Throughout my career, I’ve worked on behalf of traditionally marginalized people and groups, whether as a volunteer for numerous food and shelter organizations or as a board member leading fund development effort for YWCA Greater Austin. But I’ve found that working to enable philanthropic giving as a MGO (Major Gifts Officer) for a disabilities non-profit has given me a sense of purpose and motivation that has superseded traditional metrics of job satisfaction. If you’re a disciple of Simon Sinek’s Golden Circle, fund development is clearly the “how” to my “why.” Philanthropy is the ideal and fund development is the fuel for philanthropic work.
At its root, philanthropy means “a love of humankind.” I saw this time and again in my work with a range of caring donors who aligned their values with their philanthropic giving. Having the opportunity to shine a light on the diversity, talents, and individuality of people with developmental and intellectual disabilities has been an honor.
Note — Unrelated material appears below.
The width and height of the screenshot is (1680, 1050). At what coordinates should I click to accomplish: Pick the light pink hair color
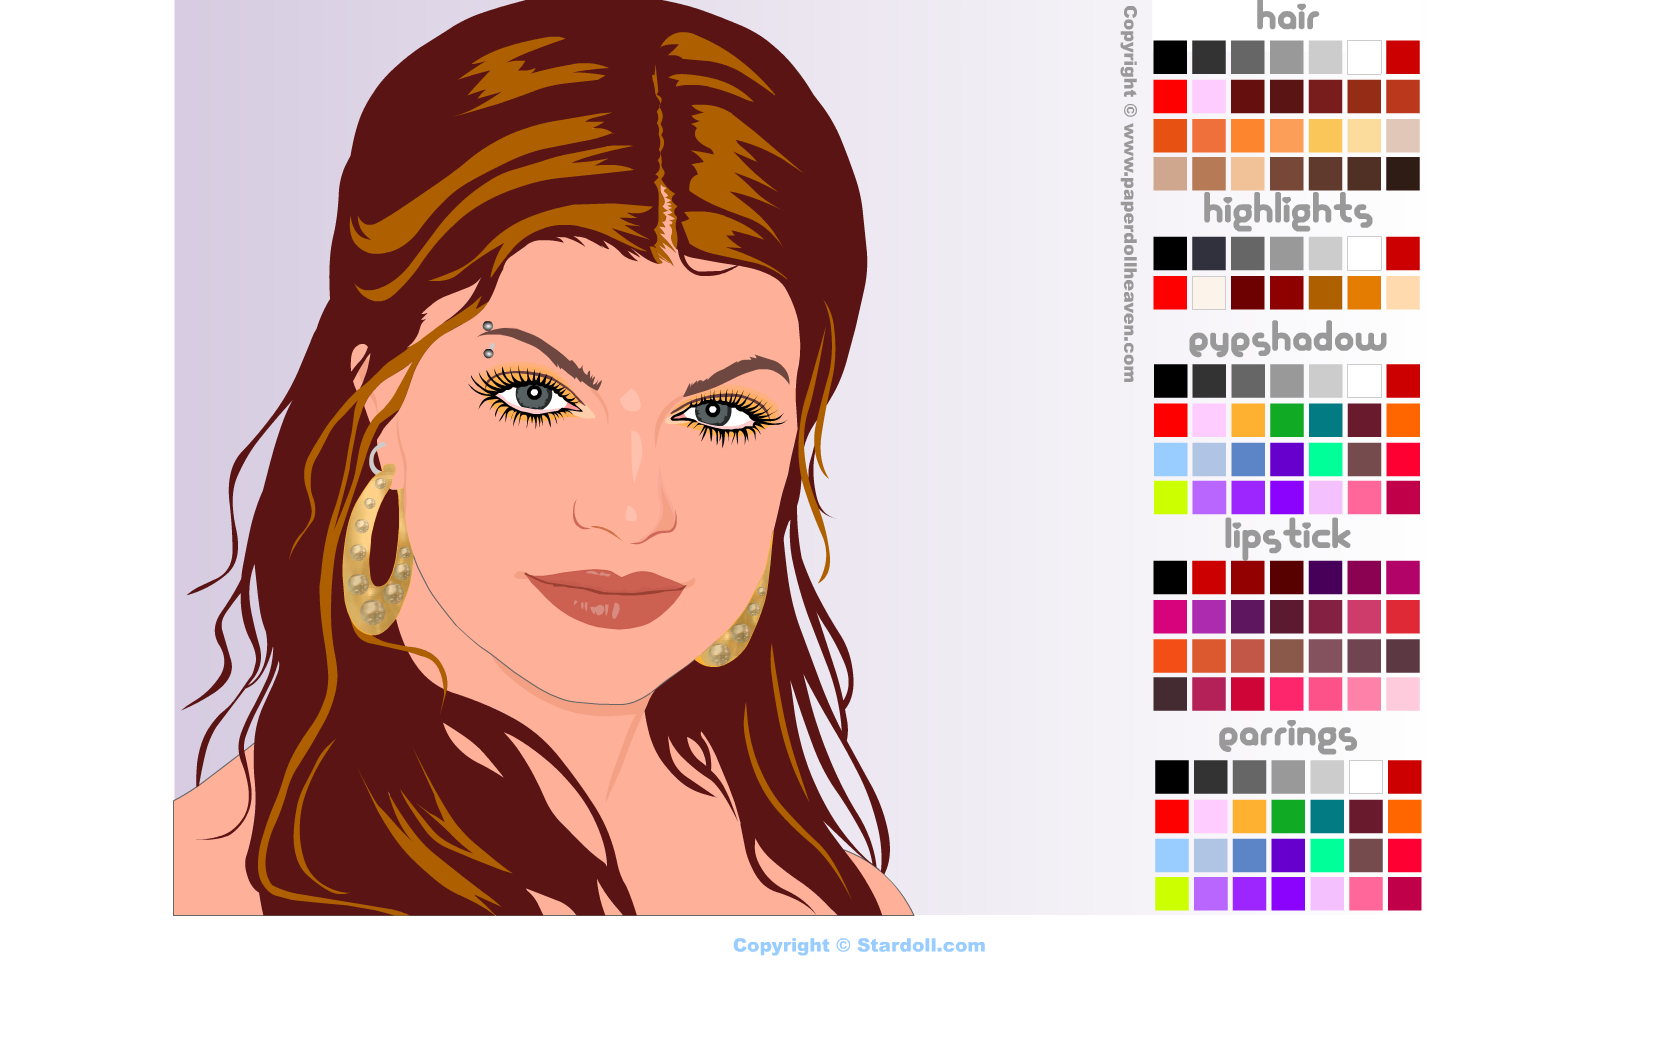pos(1209,97)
Yet, I will not be able to continue this work – at least not with this particular organization. The once robust national development team was reduced by 40% as a result of a new strategic vision and post-covid realities. In other words, I’ve been riffed.
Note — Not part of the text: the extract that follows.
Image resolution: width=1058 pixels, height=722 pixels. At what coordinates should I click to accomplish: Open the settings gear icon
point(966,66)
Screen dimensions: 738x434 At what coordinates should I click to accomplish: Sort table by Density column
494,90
Despite the uncertainty and sadness this unanticipated change brings, I can’t help feeling an overwhelming sense of mission, gratitude, and, yes, joy. This sense of positivity has been enhanced by the wonderful words of thanks from colleagues, business partners, and donors for the work I have been privileged to do.
I am so grateful to know the impact I’ve made on this organization. And it has had just as much on me. These are some of the lessons I’ll be taking with me:
Relationships Above All
As an MGO, you are charged with identifying and building authentic and meaningful relationships with donors who have the capacity and the heart to give to your organization. I‘ll never forget feeling unsure and nervous before my first call with a major donor, afraid I would come across as too salesy. By the end of the call, I was elated. Because what we had was an easy and deeply satisfying conversation about a shared vision for a better future where all people deserve to be treated with dignity and care. The global pandemic had created so much isolation for all of us that I found most of my calls were often a welcome opportunity for connection and a sense of shared humanity.
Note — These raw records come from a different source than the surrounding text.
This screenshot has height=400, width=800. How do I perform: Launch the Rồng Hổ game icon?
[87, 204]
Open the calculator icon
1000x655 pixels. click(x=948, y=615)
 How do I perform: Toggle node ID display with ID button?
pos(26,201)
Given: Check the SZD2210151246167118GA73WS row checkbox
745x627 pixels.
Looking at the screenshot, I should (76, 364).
I appropriate this wisdom from others, but it’s a good one for anyone in this field. Although I was a new MGO with limited development experience, I wrote my first proposal to a major donor within my first five months on the job. The ask? One million dollars to create ABA support services as a branded extension of a current behavioral supports service that had limited reach. Although this donor did not ultimately make the million-dollar gift, I believe that my bravery in making that request created a deeper connection to the org for him and a more meaningful relationship for me, which ultimately led to a major year-end gift.
Don’t Be Silo
At a non-profit organization, fundraising is not the sole responsibility of the development team. Everyone plays a critical role, beginning each day with that same sense of mission fulfillment that the MGO or other fundraising folks do. We are all stakeholders in the success of fundraising. No money. No mission. This mantra remains relevant for good reason. As fundraisers we are focused on external audiences – donors, foundations, partners – we also need to build relationships across all levels and functions of the org, especially on the program delivery side. In my case, to understand the operational side of the business, I had to know the employees providing the services – the front-line service workers, or in our case, the DSP (Direct Service People). Working with them, learning from them, and understanding their world was integral to my ability to successfully tell the “Why we exist” and “How we change lives” part of our story.
Change is Constant
I love my family, but my daily runs while listening to audiobooks became the needed break from 24/7 family time during this pandemic. In a normal year, I go through two pairs of running shoes with a half marathon every January. Covid year and no group runs or races? I cycled through six pairs of running shoes. I have over 30 books in my Audiobooks library. I have listened to them all. Some more than once. In my current listen, Great By Choice, by Jim Collins of Good To Great fame, Collins posits that chaos and uncertainty are the conditions in which we live rather than aberrations to the norm. They are the norm. In my own varied career, this aligns with my personal journey, starting in retail at Nordstrom headquarters in Seattle, WA as a newly minted college graduate, to the heady start-up days in San Francisco in the late 90’s as a single person to an executive position at Williams-Sonoma Inc., married with children. Today, I’m living in Austin, TX having made the transition from corporate PR and marketing to the non-profit world as a fund development professional against the backdrop of a global pandemic. I feel confident that my ability to adopt to and anticipate change has been the key to my enduring and always challenging career opportunities.
As my last day passed on this first non-profit job in development, I am uncertain what the next opportunity will look like. What I do know is that my vision and my values remain intact, more so now than ever. I will find that next right fit non-profit organization whose mission aligns with my values. I can’t wait to be a part of helping to drive the engine that enables their philanthropic vision to become realized.
Spreading joy and receiving joy in the name of working toward a world that reflects our shared love of humankind? Yes, please.